— START SUPPLIED RECORDS —

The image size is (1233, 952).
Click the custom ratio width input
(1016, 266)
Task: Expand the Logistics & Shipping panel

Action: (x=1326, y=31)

— END SUPPLIED RECORDS —

● SHORT PROBLEM:
Copy out all of the lines above again, word for word and in the same order.

● COMPLETE ANSWER:
The image size is (1233, 952).
Click the custom ratio width input
(1016, 266)
Task: Expand the Logistics & Shipping panel

Action: (x=1326, y=31)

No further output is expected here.